Pretty sure most don't. Most A/B Test SAAS vendors cater to lightweight clickstream optimization, which is why they don't have features like Stratified Sampling. Internal systems are lightyears ahead of most SAAS vendors.

brocklum 9 months ago

I work at Statsig and we built it recently: https://statsig.com/updates/update/stratified-sampling. Definitely still some internal systems that are way ahead of SaaS but we're seeing more companies ditch internal builds for us.

alvarlagerlof 9 months ago

Pretty sure that http://statsig.com can

kqr 9 months ago

See also sample unit engineering: https://entropicthoughts.com/sample-unit-engineering

Statisticians have a lot of useful tricks to get higher quality data out of the same cost (i.e. sample size.)

Another topic I want to learn properly is running multiple experiments in parallel in a systematic way to get faster results and be able to control for confounding. Fisher advocated for this as early as 1925, and I still think we're learning that lesson today in our field: sometimes the right strategy is not to try one thing at a time and keep everything else constant.

authorfly 9 months ago

Can you help me understand why we would use sample unit engineering/bootstrapping? Imagine if we don't care about between subjects variance (and thus P-values in T-tests/AB tests), in that case, it doesn't help us right...

I just feel intuitively that it's masking the variance by converting it into within-subjects variance arbitrarily.

Here's my layman-ish interpretation:

P-values are easier to obtain when the variance is reduced. But we established P-values and the 0.05 threshold before these techniques. With the new techniques reducing SD, which P-values directly interpret, you need to counteract the reduction in SD of the samples with a harsher P-value in order to obtain the same number of true positive experiments as when P-values were originally proposed.

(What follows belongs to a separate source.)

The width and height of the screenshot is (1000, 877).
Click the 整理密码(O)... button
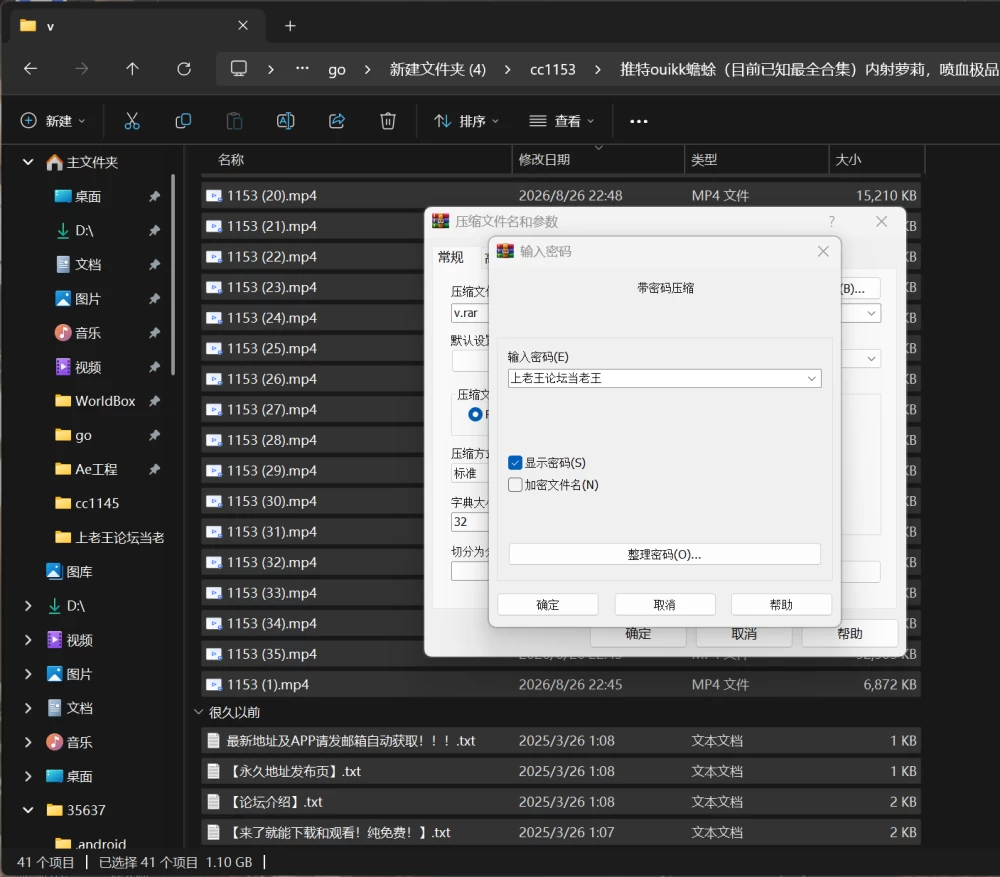point(664,554)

In other words, allowing more experiments to have less variance in group tests and result in more statistical significant if there is an effect size is not necessarily advantageous. Especially if we consider the purpose of statistics and AB testing to be rejecting the null hypothesis, rather than showing significant effect sizes.

kqr 9 months ago

Let's use the classic example of "Lady tasting tea". Someone claims to be able to tell, by taste alone, if milk was added before or after boiling water.

We can imagine two versions of this test. In both, we serve 12 cups of tea, six of which have had milk added first.

In one of the experiments, we keep everything else the same: same quantities of milk and tea, same steeping time, same type of tea, same source of water, etc.

In the other experiment, we randomly vary quantities of milk and tea, steeping time, type of tea etc.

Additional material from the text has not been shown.